• Brief
All entries should be printed precisely as written.

Entries taken from a collection:
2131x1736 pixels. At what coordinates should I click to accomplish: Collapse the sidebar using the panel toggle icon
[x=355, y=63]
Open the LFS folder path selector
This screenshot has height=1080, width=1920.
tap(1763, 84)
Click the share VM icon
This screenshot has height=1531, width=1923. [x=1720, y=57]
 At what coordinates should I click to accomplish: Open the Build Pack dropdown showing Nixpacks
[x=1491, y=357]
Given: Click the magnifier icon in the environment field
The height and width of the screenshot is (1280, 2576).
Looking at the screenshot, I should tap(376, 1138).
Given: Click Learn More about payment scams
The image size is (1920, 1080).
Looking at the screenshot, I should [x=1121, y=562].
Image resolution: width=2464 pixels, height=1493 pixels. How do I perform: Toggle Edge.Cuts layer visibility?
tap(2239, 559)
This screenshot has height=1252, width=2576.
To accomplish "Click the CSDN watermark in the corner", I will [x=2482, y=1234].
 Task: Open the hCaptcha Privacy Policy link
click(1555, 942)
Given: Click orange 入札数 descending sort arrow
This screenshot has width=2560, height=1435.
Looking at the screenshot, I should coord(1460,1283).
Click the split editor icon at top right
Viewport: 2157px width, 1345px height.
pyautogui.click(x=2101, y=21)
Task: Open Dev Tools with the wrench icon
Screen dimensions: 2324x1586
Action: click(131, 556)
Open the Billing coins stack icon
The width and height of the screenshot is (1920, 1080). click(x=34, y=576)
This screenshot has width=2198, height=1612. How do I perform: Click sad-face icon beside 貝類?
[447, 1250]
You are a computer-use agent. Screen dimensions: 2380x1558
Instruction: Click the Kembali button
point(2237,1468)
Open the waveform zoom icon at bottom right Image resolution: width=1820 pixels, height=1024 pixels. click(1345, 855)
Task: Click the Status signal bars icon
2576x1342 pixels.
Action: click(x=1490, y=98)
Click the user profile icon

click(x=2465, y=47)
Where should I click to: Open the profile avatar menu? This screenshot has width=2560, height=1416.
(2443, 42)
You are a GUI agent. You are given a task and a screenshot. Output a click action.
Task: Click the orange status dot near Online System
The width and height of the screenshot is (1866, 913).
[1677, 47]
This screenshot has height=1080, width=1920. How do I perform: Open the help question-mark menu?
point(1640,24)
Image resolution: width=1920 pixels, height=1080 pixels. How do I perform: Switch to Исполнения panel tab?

• Result of the exercise
2131x1736 pixels. At what coordinates should I click to accomplish: Collapse the sidebar using the panel toggle icon
[x=355, y=63]
Open the LFS folder path selector
This screenshot has height=1080, width=1920.
tap(1763, 84)
Click the share VM icon
This screenshot has height=1531, width=1923. [x=1720, y=57]
 At what coordinates should I click to accomplish: Open the Build Pack dropdown showing Nixpacks
[x=1491, y=357]
Given: Click the magnifier icon in the environment field
The height and width of the screenshot is (1280, 2576).
Looking at the screenshot, I should tap(376, 1138).
Given: Click Learn More about payment scams
The image size is (1920, 1080).
Looking at the screenshot, I should [x=1121, y=562].
Image resolution: width=2464 pixels, height=1493 pixels. How do I perform: Toggle Edge.Cuts layer visibility?
tap(2239, 559)
This screenshot has height=1252, width=2576.
To accomplish "Click the CSDN watermark in the corner", I will [x=2482, y=1234].
 Task: Open the hCaptcha Privacy Policy link
click(1555, 942)
Given: Click orange 入札数 descending sort arrow
This screenshot has width=2560, height=1435.
Looking at the screenshot, I should coord(1460,1283).
Click the split editor icon at top right
Viewport: 2157px width, 1345px height.
pyautogui.click(x=2101, y=21)
Task: Open Dev Tools with the wrench icon
Screen dimensions: 2324x1586
Action: click(131, 556)
Open the Billing coins stack icon
The width and height of the screenshot is (1920, 1080). click(x=34, y=576)
This screenshot has width=2198, height=1612. How do I perform: Click sad-face icon beside 貝類?
[447, 1250]
You are a computer-use agent. Screen dimensions: 2380x1558
Instruction: Click the Kembali button
point(2237,1468)
Open the waveform zoom icon at bottom right Image resolution: width=1820 pixels, height=1024 pixels. click(1345, 855)
Task: Click the Status signal bars icon
2576x1342 pixels.
Action: click(x=1490, y=98)
Click the user profile icon

click(x=2465, y=47)
Where should I click to: Open the profile avatar menu? This screenshot has width=2560, height=1416.
(2443, 42)
You are a GUI agent. You are given a task and a screenshot. Output a click action.
Task: Click the orange status dot near Online System
The width and height of the screenshot is (1866, 913).
[1677, 47]
This screenshot has height=1080, width=1920. How do I perform: Open the help question-mark menu?
point(1640,24)
Image resolution: width=1920 pixels, height=1080 pixels. How do I perform: Switch to Исполнения panel tab?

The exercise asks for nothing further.